Het Parool 06/12/2001
MAYKE CALIS
DEN HAAG – Terrorisme maakt landen kwetsbaar. De aanslagen in New York van 11 september hebben dat pijnlijk duidelijk gemaakt. Angst voor nieuwe terreuracties en vastberadenheid van regeringen om nieuwe aanslagen te voorkomen, leiden in veel Europese landen tot aangescherpte antiterrorismewetten. Wat hebben Nederland, Frankrijk, Duitsland en Engeland tot nu toe gedaan?
In Nederland liet minister Benk Korthals van Justitie onmiddellijk na de aanslagen weten geen heil te zien in een uitbreiding van bevoegdheden van politie en justitie. Volgens hem kan dat terreuracties niet voorkomen. Wel breidde Korthals de identificatieplicht uit. Bij een concrete terroristische dreiging kan voor een nauw omschreven plaats en tijd een plicht tot identificatie gelden. Een algemene identificatieplicht, zoals die geldt in België en Frankrijk, wilde Korthals niet. Andere maatregelen die in Nederland werden genomen zijn uitbreiding van het personeel van de inlichtingen- en veiligheidsdiensten, politie en openbaar ministerie.
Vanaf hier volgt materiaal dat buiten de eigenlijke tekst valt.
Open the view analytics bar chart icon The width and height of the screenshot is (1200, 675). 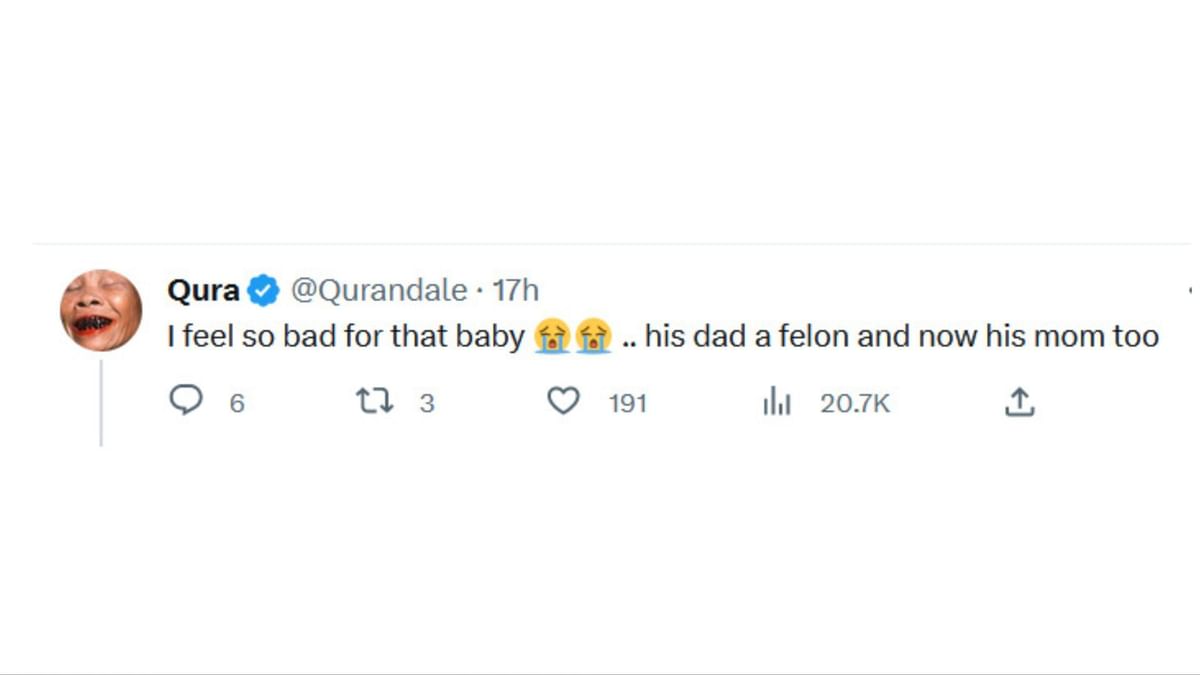pyautogui.click(x=777, y=402)
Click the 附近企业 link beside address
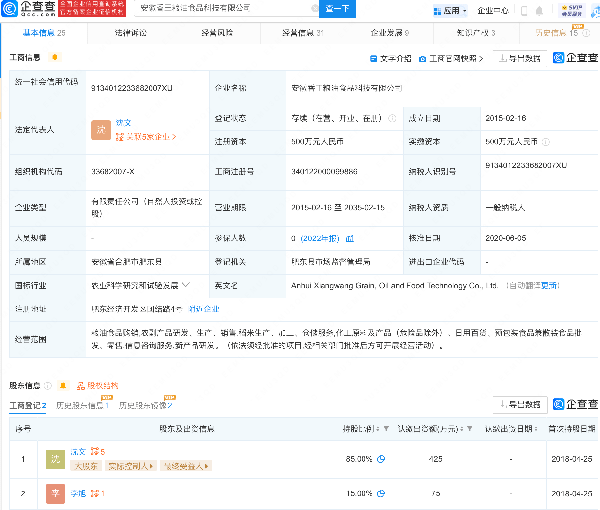600x510 pixels. tap(203, 308)
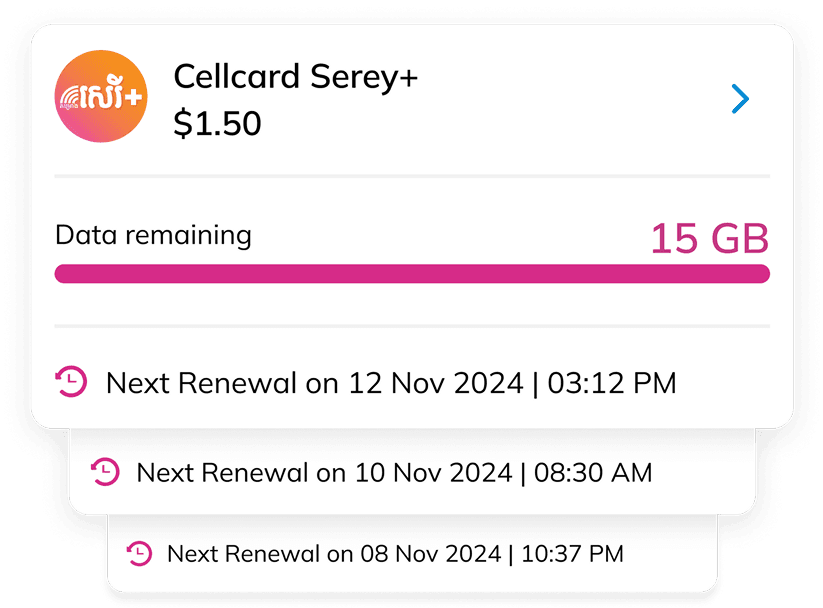823x608 pixels.
Task: Click the 08:30 AM renewal time
Action: click(593, 472)
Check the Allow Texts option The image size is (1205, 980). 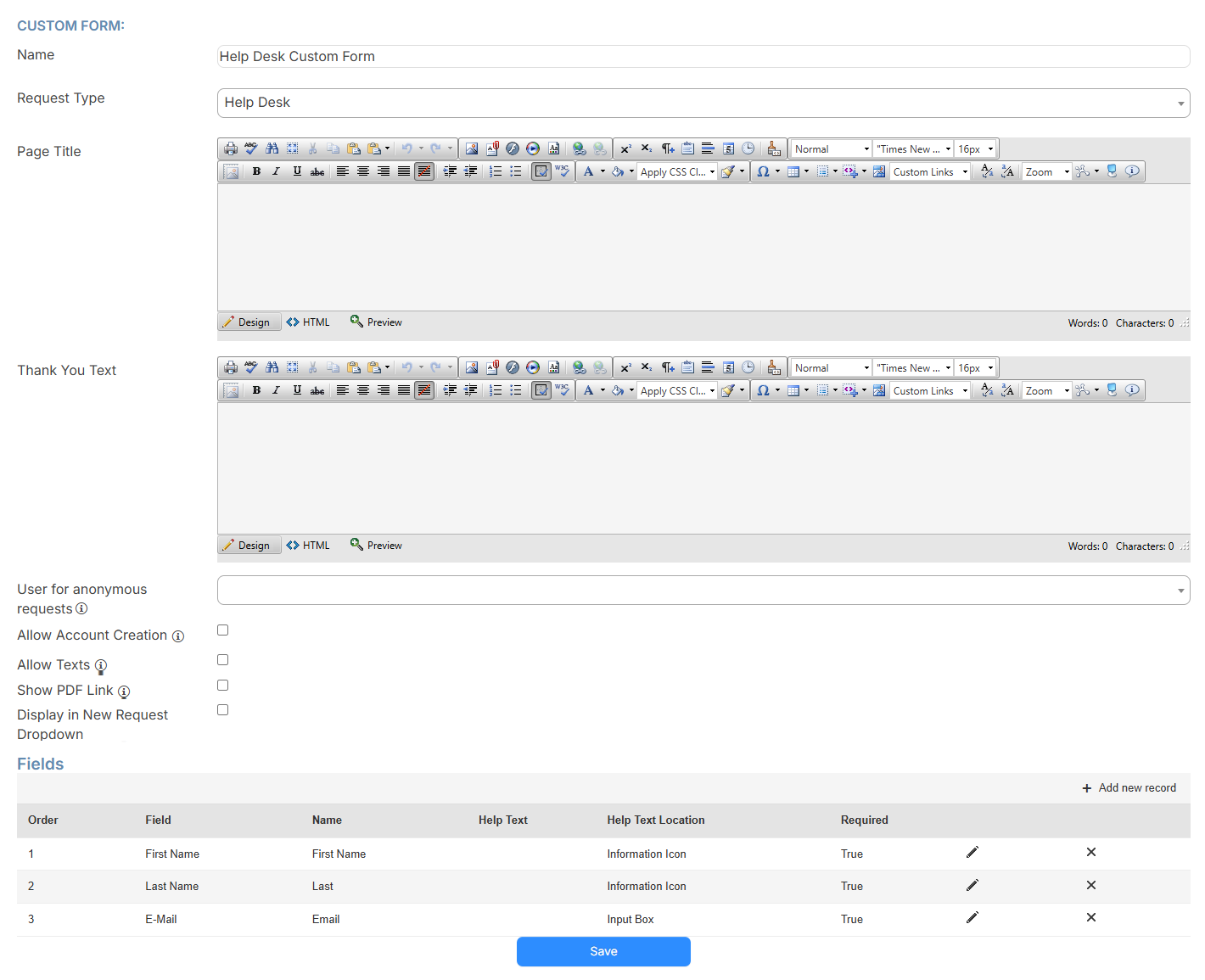222,659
In Frankrijk was het thema veiligheid ver voor 11 september een belangrijk politiek onderwerp. De geheime dienst in Frankrijk was al goed ontwikkeld en zeer omvangrijk, onder meer vanwege de dreiging van het Algerijns terrorisme. Vorige week nam het Franse parlement toch nog een nieuwe wet aan die de politie extra bevoegdheden geeft. Zo is het makkelijker geworden om tot huiszoeking over te gaan en mogen bewakingsdiensten fouilleren.
In Duitsland woedt een fikse discussie tussen de voor- en tegenstanders van strengere wetgeving. De minister van Binnenlandse Zaken, Otto Schily, beargumenteert zijn strenge maatregelen door te wijzen op het feit dat de voorbereidingen voor de aanslagen in New York werden getroffen in Duitsland. Enkele vliegtuigkapers woonden in Hamburg. Door bestanden, zoals bank,- telecom- en luchtvaartgegevens, aan elkaar te koppelen, hoopt hij potentiële terroristen op het spoor te komen. Tegenstanders van de maatregelen vrezen dat Duitsland afglijdt tot een politiestaat .
Het verst gaan de Engelsen. Het Britse Lagerhuis ging onlangs akkoord met een serie verregaande voorstellen. David Blunkett, de minister van Binnenlandse Zaken, wijst op de bijzondere postitie van Engeland binnen Europa. Engeland zou door het koloniale verleden zijn uitgegroeid tot een broedplaats voor terroristische activiteiten. Vooral migranten uit het Midden-Oosten, Pakistan en India hebben gemakkelijk toegang tot Engeland. Hij voerde aan dat het gerechtvaardigd is om buitenlandse verdachten voor onbeperkte tijd zonder proces vast te zetten. Ook moet politie zonder meer het telefoon- en e-mailverkeer kunnen afluisteren en bekijken.
Terrorismebestrijding gaat in Engeland boven rechten als privacybescherming, zeggen critici van de maatregelen. Harry Borghouts, de hoogste ambtenaar van het ministerie van Justitie, vindt de Engelse maatregelen te ver gaan: ”De rechten van de verdachten worden niet meer gewaarborgd.”
Wanneer deze wet officieel van kracht wordt, kan Nederland geen verdachten meer uitleveren aan Engeland, vindt Borghouts. Hij heeft er echter alle vertrouwen in dat een oplossing wordt gevonden onder druk van andere EU-landen.